Rosalie Pacula and her team at the RAND Drug Policy Research Center have been doing such studies. Here’s their summary of the findings, which are consistent with studies done by other researchers:
* The relationship between medical marijuana laws and reductions in opioid overdoses is complex.
* Medical marijuana laws vary in their effect on reducing opioid overdoses.
*States with medical marijuana dispensaries experienced reductions in opioid-related overdoses.
* As states have become more stringent in regulating dispensaries, the protective value of medical marijuana laws generally has fallen.
* These findings suggest that broader access to medical marijuana facilitates substitution of marijuana for powerful and addictive opioids.
Is that a definitive finding? No.
Does it specify a mechanism? No.
Perhaps some patients find they can use cannabis instead of opioids for pain relief (which, it’s worth remembering, means not just reducing pain perception but making the experience of pain less stressful). Perhaps others find that they can use cannabis to get the same level of pain relief with lower doses of opioids. Perhaps some non-medical users use cannabis, when it’s available, instead of opioids. In still other cases cannabis might substitute not for the opioids themselves, but for the alcohol or benzodiazepines that, used in combination with the opioids, enhance the experience but also multiply the risk of fatal overdose by potentiating opioid respiratory suppression. Or cannabis might make withdrawal from opioids more bearable. Any or all of those effects could be at work.

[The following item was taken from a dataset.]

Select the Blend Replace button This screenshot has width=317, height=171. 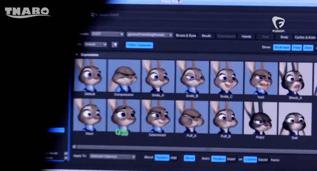tap(162, 157)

Nonetheless, with these results in hand, if you asked me to bet on whether easing access to cannabis in a given state was likely to reduce the rate of increase in opioid overdoses in that state, I’d want very long odds to bet on “No.” Since, if the substitution effect is real, waiting costs lives, I think that’s a strong argument for going ahead with liberalizing cannabis access, whether under the guise of “medical marijuana” or (as I’d now prefer for other reasons) with frank legalization for adult use.
Of course that potential benefit needs to be weighed against the costs of liberalization in the form of increased prevalence of Cannabis Use Disorder. (Those costs could be minimized with well-designed legalization, but that’s not the legalization we’re actually getting.)
So it’s not irrational to remain a cannabis-policy hawk in the face of the opioid substitution findings. But it’s no longer reasonable to say, “We don’t know anything about whether cannabis substitutes for opioids.” We know enough to have a strong hunch.
I should add that these findings came as a complete surprise to me. Naturally, I can invent explanations for the fact of substitution now that there’s evidence for it, but I didn’t predict it. I did predict substitution for alcohol – that seemed to me among the strongest arguments for cannabis legalization, even back when I was mostly against it – but that prediction turned out to be wrong. The study that convinced me that there wasn’t substitution for alcohol – part of Rosanna Smart’s thesis work – also provided the first convincing evidence I’d seen of opioid substitution. That wasn’t something Smart had been looking for; it just popped out of the data.
The world is a complicated place. We should be prepared for surprises, and willing to learn from the findings of more than one research tradition.